Sunday 6 April 2014

The Crimson Field


2014, as the centenary of the outbreak of WWI, was obviously going to mean our screens were full of men in khaki and puttees, with women dressed as nurses amid a backdrop of mud, blood and stumpy trees.  The documentaries have always been compelling, the dramas less so.  This one has female leads - a sort of 'Call the Midwife' but without the babies or the NHS, and added bi-planes.

We follow a small group of new volunteers arriving at a field hospital in France, where we meet an escapee from 'Downton Abbey'.  It's quite apt, since this could well be 'Downton Abbey - the Missing Years' depicting Matthew and the other Downton menfolk at the front.  We feel qualified to say this, having read an account of a nurse's life at a field hospital in recent weeks.  Presumably the writers have read many similar accounts, and have taken the unvarnished truth and varnished it up with a coat of 'Tenko' (all women together in a "perfectly ghastly" war), another coat of the aforementioned 'Downton' and for good measure a finishing wax of just about any WWI depiction to date ('Upstairs Downstairs', 'Aces High', 'When the Boat Comes In', 'Wings'....).  This opener dealt with suspected cowardice, nascent understanding of shell shock, professional rivalries, class distinctions and the extreme youth of those involved - though the doctors' youth is unlikely to be an accurate portrayal: romantic potential in the absence of able-bodied soldiers perhaps?  Each of the characters comes replete with a backstory, of-course, so the tensions are all about whether Nurse Kitty (Oona Chaplin) is a suffragette or some other freakish sort of female; whether ridiculously naive, perfume-wearing Flora is under-age; and whether Rosalie really is an old maid who only joined the war effort to escape a dull life.  Oh and not forgetting whether Sister Livesey (Suranne Jones) is in fact a time-travelling flapper from the 1920s, with bobbed hair and a motorbike.

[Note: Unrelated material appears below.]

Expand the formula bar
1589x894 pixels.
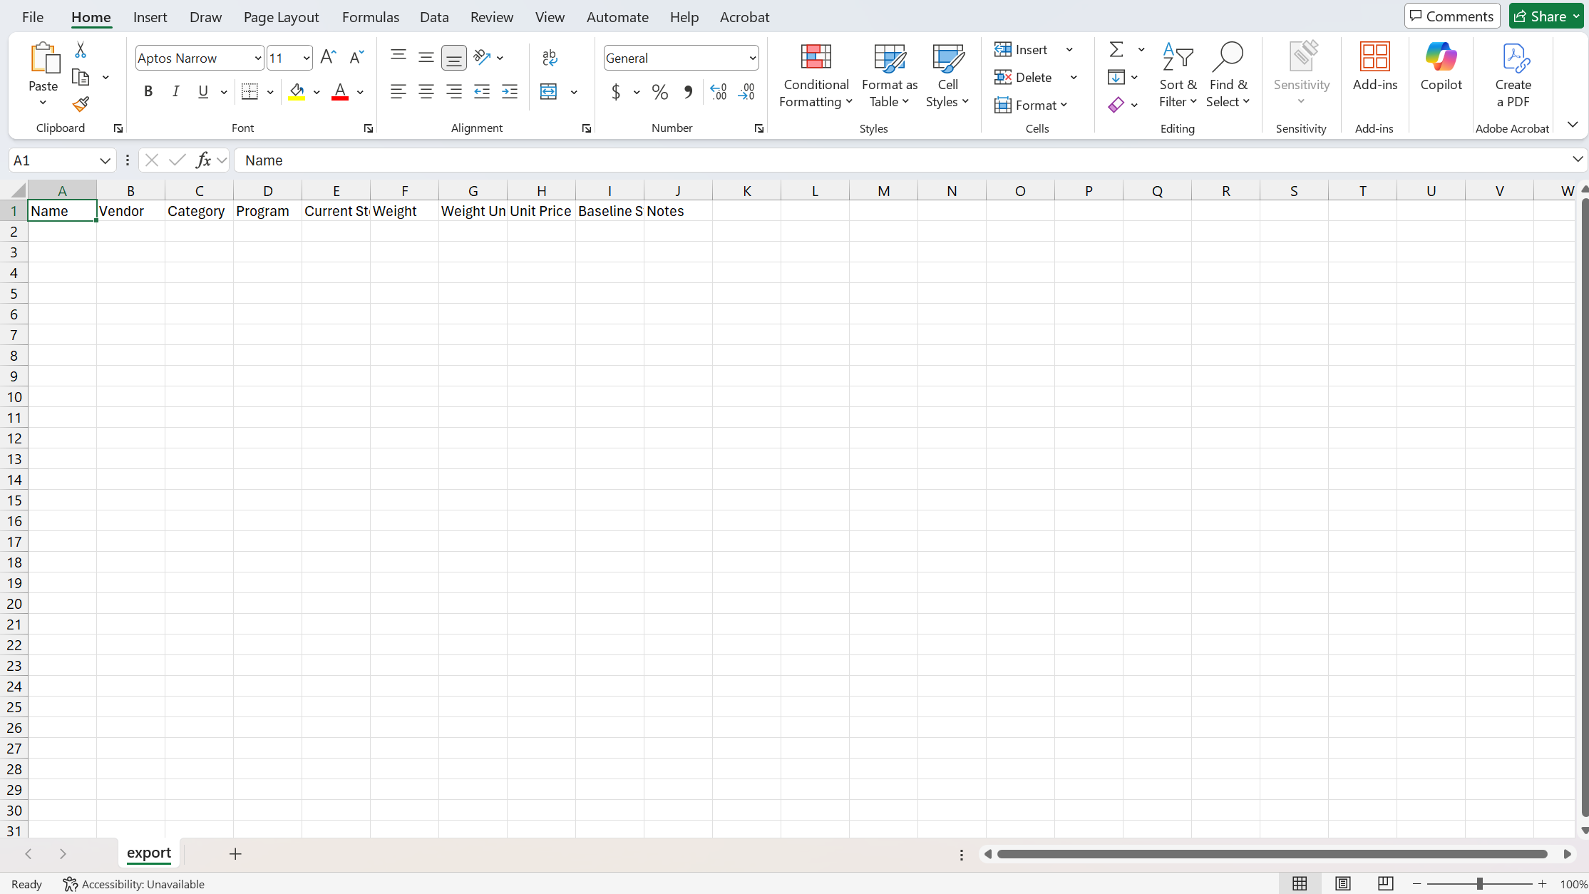(1577, 160)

Confusingly, the original title for this was 'The Ark', which other than having a rather laboured relationship to a tale of a field hospital, presumably led viewers to think this was a televisual version of 'Noah', currently in cinemas.  The episode ended with patients returning to war, rebel Kitty accepted into the fold and one patient dead in anything but a peaceful manner.  Accounts of real nurses in the First World War tend to be understated, but have all the more impact for it.  This is a drama, so we expect a certain amount of conflation, but would volunteer nurses really arrive at a field hospital in France without even knowing how to make a bed?  We're not sure something so earnestly soapy does justice to their experiences.